> [Selected excerpt]:
================

The season had resonated with an ebullient Brass day, a flaming Wagnerian finale, and a Venezuelan youth orchestra, which had them dancing in the aisles. And now there was Rachmaninov’s silken thread of Vocalise from Joshua Bell’s solo violin; a hushed soprano conjuring “the still silence of bliss” from Richard Strauss’s Morgen!; and Sea-Songs in which Welsh and Irish lullabies reigned supreme. There wasn’t even a new commission to hassle the ear and raise the hackle. That had been attended to the night before, when James Levine had conducted the Boston Symphony Orchestra in the British premiere of Elliott Carter’s Three Illusions for Orchestra, a set of miniatures, fizzing and raging against the nonagenarian composer’s dying of the light.
The newest music on offer in the Last Night was the opening scene from Thomas Adès’s 2004 opera, The Tempest, a wonderful, rollicking sea-storm of an overture, its dark waves and undertow magnificently recreated by the BBC Symphony Orchestra conducted by JirÍ Belohlávek.
So, how would the Prommers take to their new maestro? This was Belohlávek’s first Last Night, and it was hardly a baptism by fire. He signed in with the Othello overture by his Czech compatriot, Dvorák. And then he reminded us that The Entry of the Gladiators, that audacious march with which clowns roll and tumble into the big top, was actually written by a pupil of Dvorák, Julius FucÍk. As it raced along, the Prommers at last started bobbing up and down, as an airborne parrot levitated towards the dome, and Belohlávek called for three cheers for Sir Malcolm Sargent.

================

> [Stated exercise 1]: Reproduce the entries starting at the line containing "Given: Open the global search icon in header" and ending at the last line of the entries, omitting the pictures.
The entries below are unrelated to the concert review.

> [Data provided]:
================

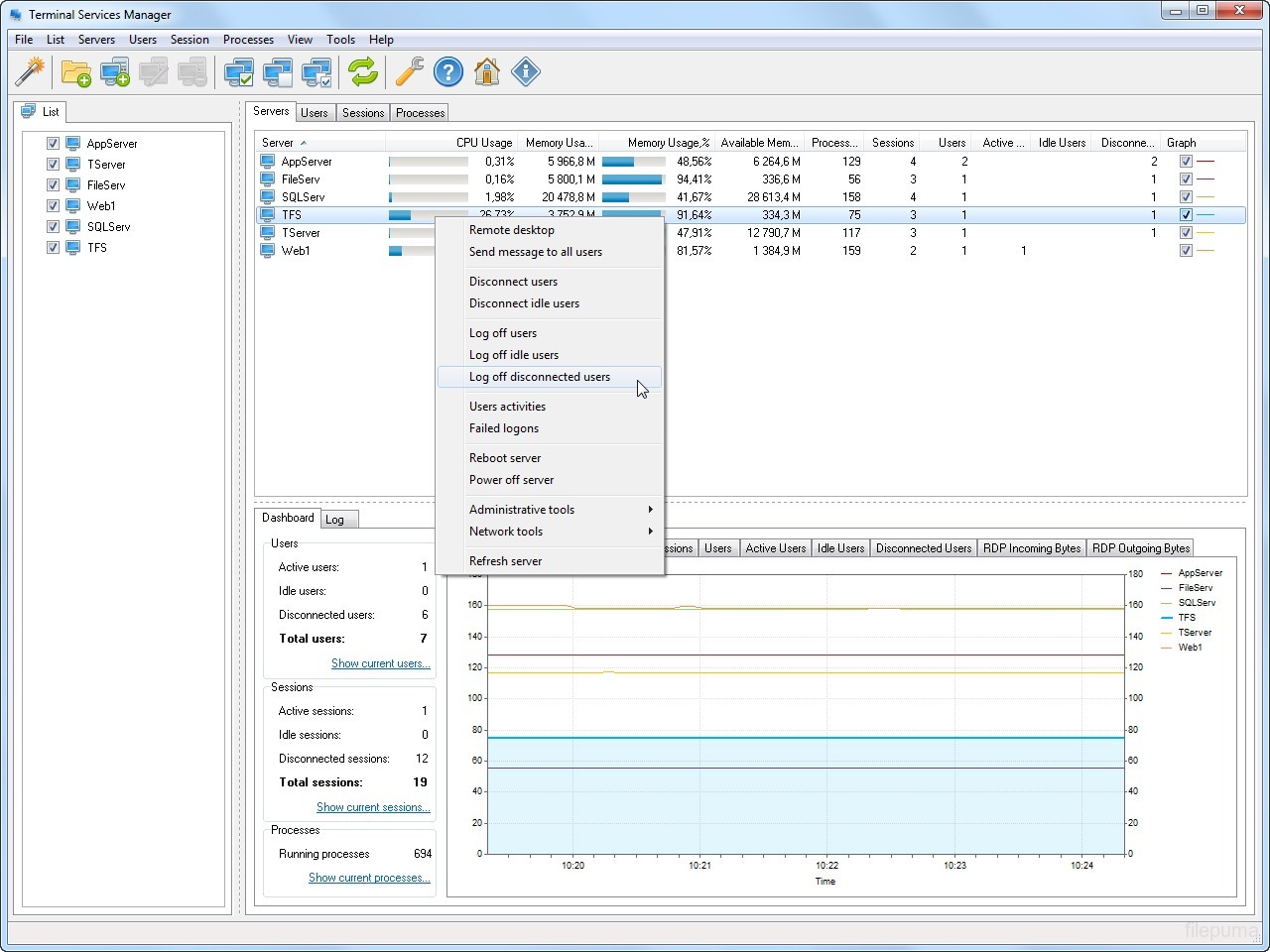Click the Show current sessions link
This screenshot has width=1270, height=952.
coord(373,807)
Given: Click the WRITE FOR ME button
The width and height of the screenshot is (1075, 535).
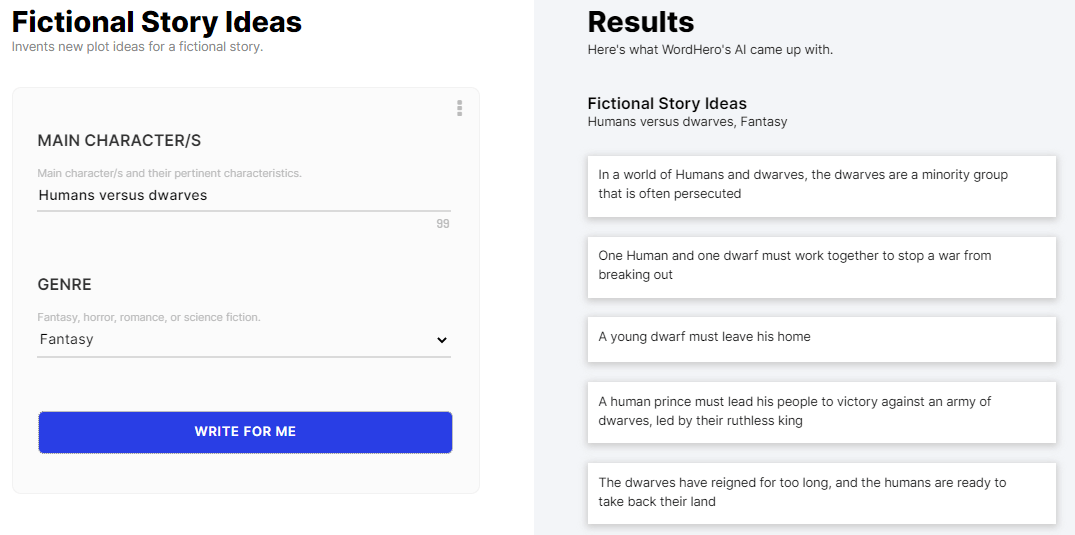Looking at the screenshot, I should 245,432.
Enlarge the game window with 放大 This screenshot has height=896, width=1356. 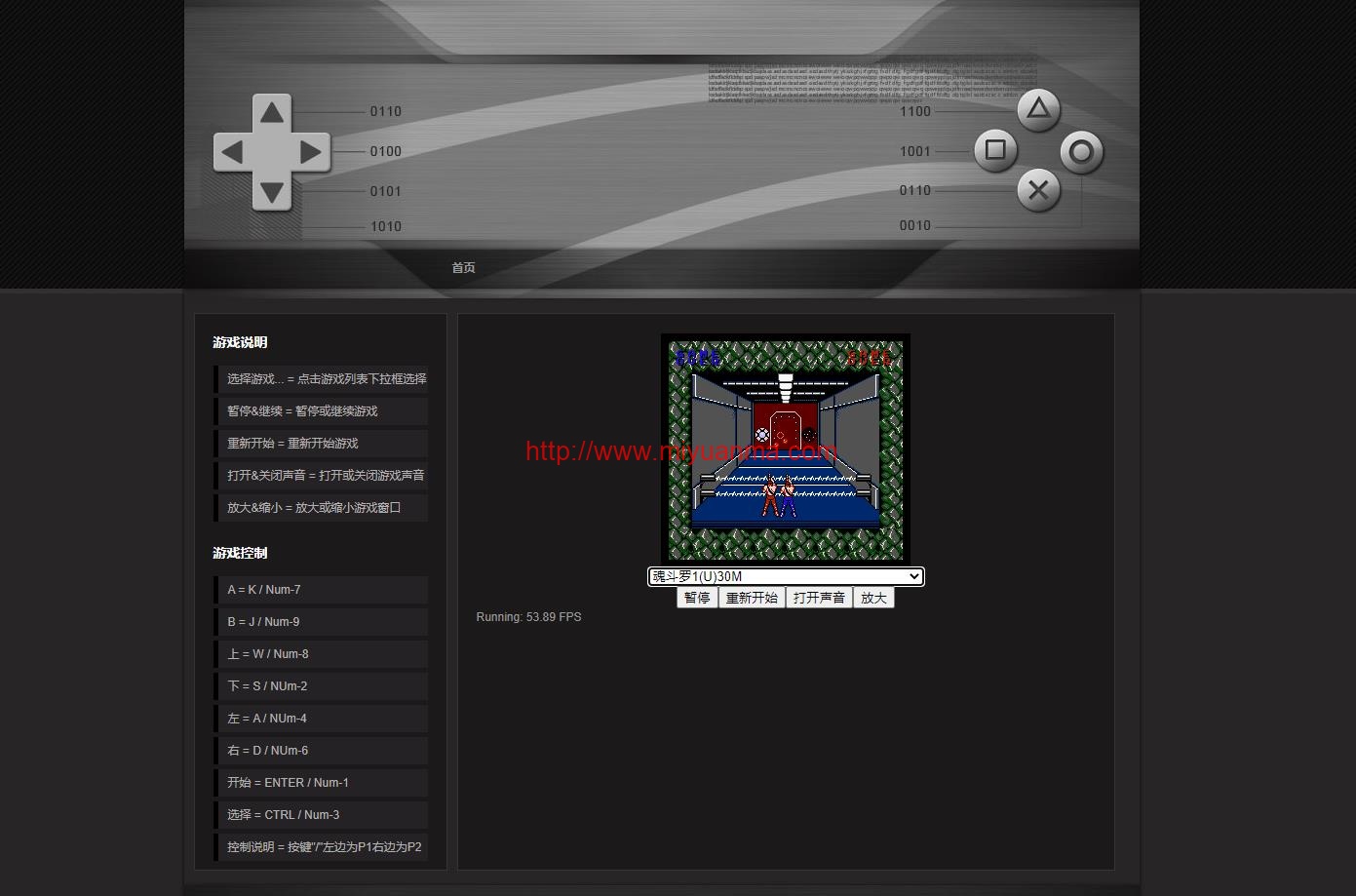[873, 598]
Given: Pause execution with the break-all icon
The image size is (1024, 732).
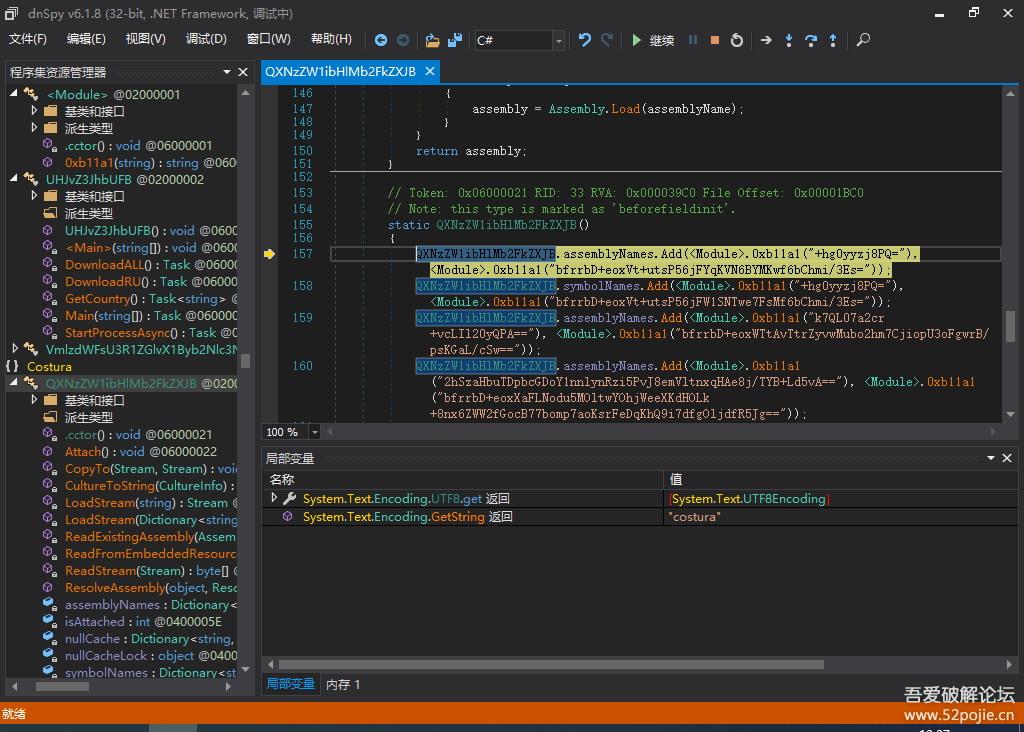Looking at the screenshot, I should [693, 40].
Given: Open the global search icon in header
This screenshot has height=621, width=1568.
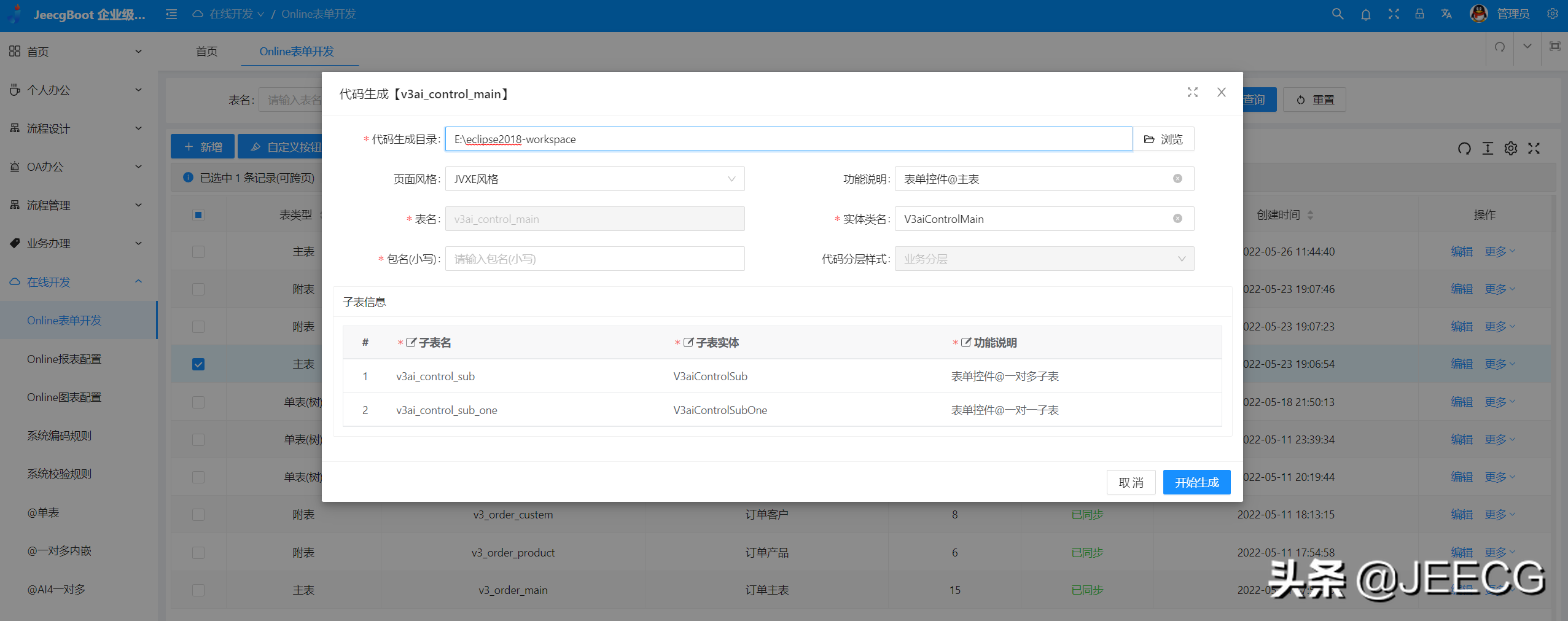Looking at the screenshot, I should pos(1337,14).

================

> [Stated exercise 2]: Rewrite the concert review starting at "So, how would" and ending at "Sir Malcolm Sargent.", swapping "Prommers" for "audience" wherever it appears.

> [Correct result 1]:
Given: Open the global search icon in header
This screenshot has height=621, width=1568.
Looking at the screenshot, I should pos(1337,14).

> [Correct result 2]:
So, how would the audience take to their new maestro? This was Belohlávek’s first Last Night, and it was hardly a baptism by fire. He signed in with the Othello overture by his Czech compatriot, Dvorák. And then he reminded us that The Entry of the Gladiators, that audacious march with which clowns roll and tumble into the big top, was actually written by a pupil of Dvorák, Julius FucÍk. As it raced along, the audience at last started bobbing up and down, as an airborne parrot levitated towards the dome, and Belohlávek called for three cheers for Sir Malcolm Sargent.